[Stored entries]
========================

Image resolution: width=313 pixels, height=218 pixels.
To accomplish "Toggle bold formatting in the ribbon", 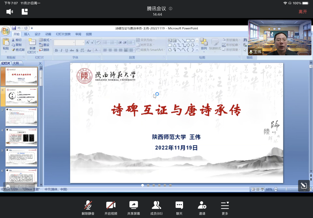I will tap(56, 50).
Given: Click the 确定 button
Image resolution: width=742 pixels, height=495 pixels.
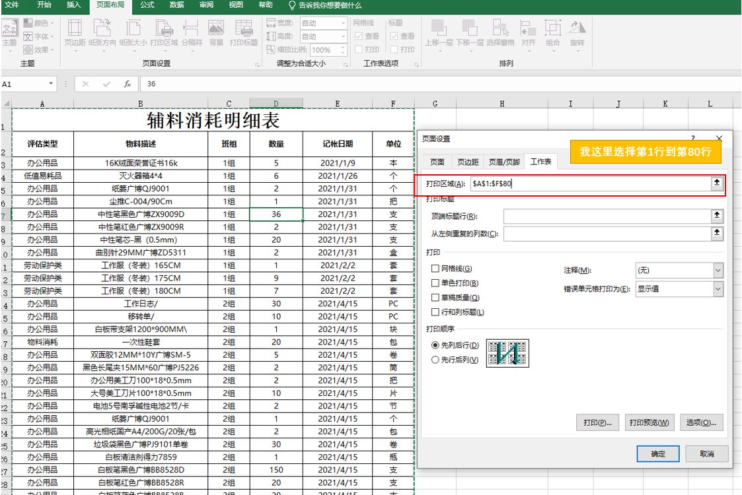Looking at the screenshot, I should 658,454.
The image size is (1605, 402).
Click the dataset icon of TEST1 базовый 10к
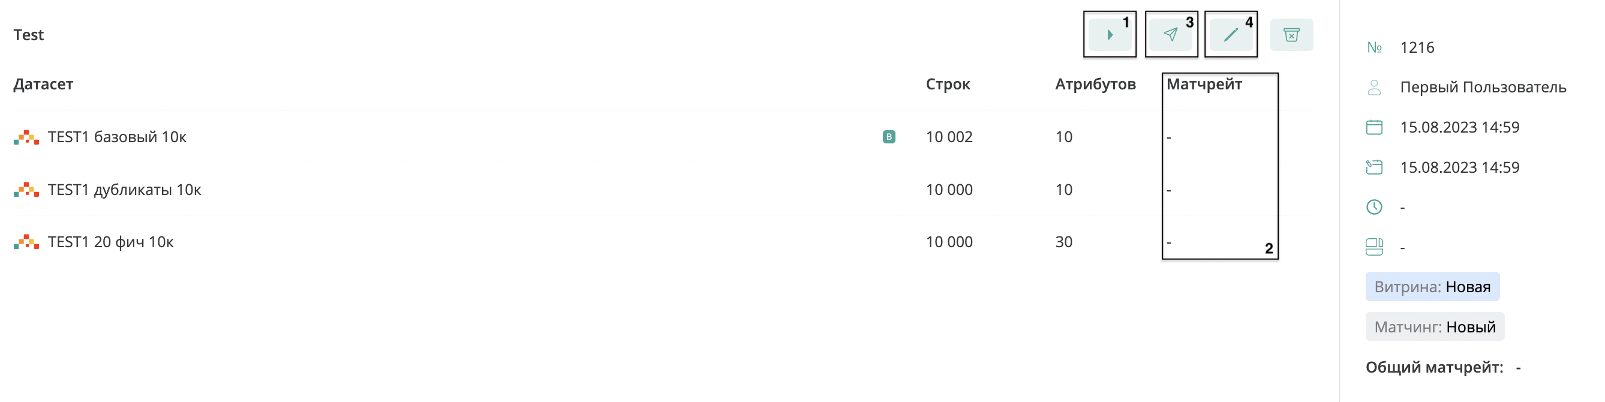pyautogui.click(x=26, y=137)
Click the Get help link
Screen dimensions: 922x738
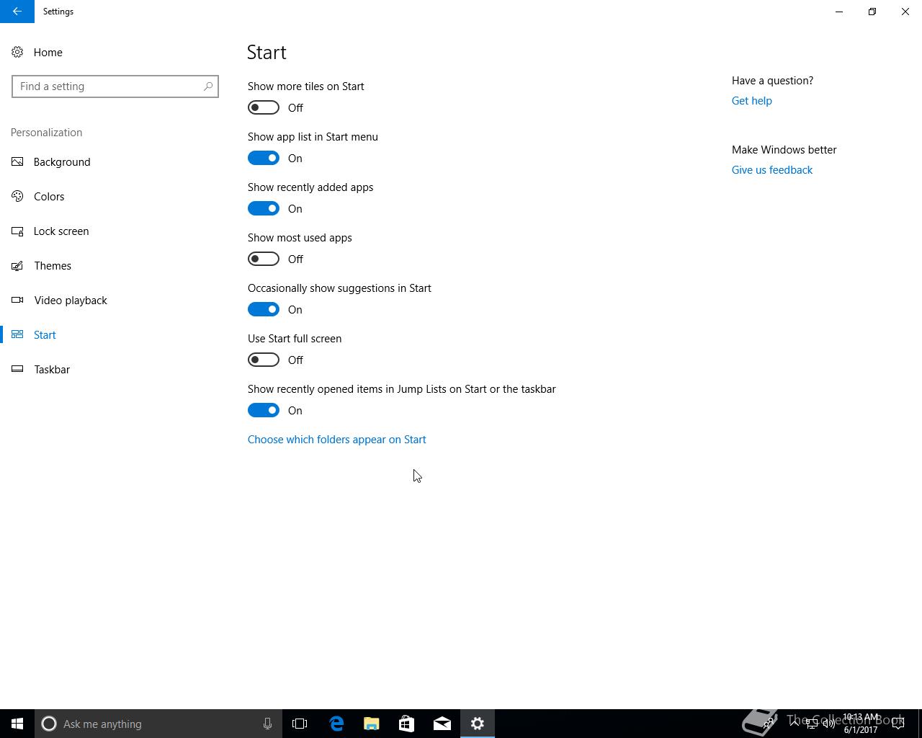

========================

How to complete this task ▸
I need the lines from the one containing "Given: Click the 确定 button" through the end of the records retyped exactly, with the pictures left out.

Task answer ▸
Given: Click the 确定 button
Image resolution: width=742 pixels, height=495 pixels.
Looking at the screenshot, I should 658,454.
The image size is (1605, 402).
Click the dataset icon of TEST1 базовый 10к
pyautogui.click(x=26, y=137)
Click the Get help link
Screen dimensions: 922x738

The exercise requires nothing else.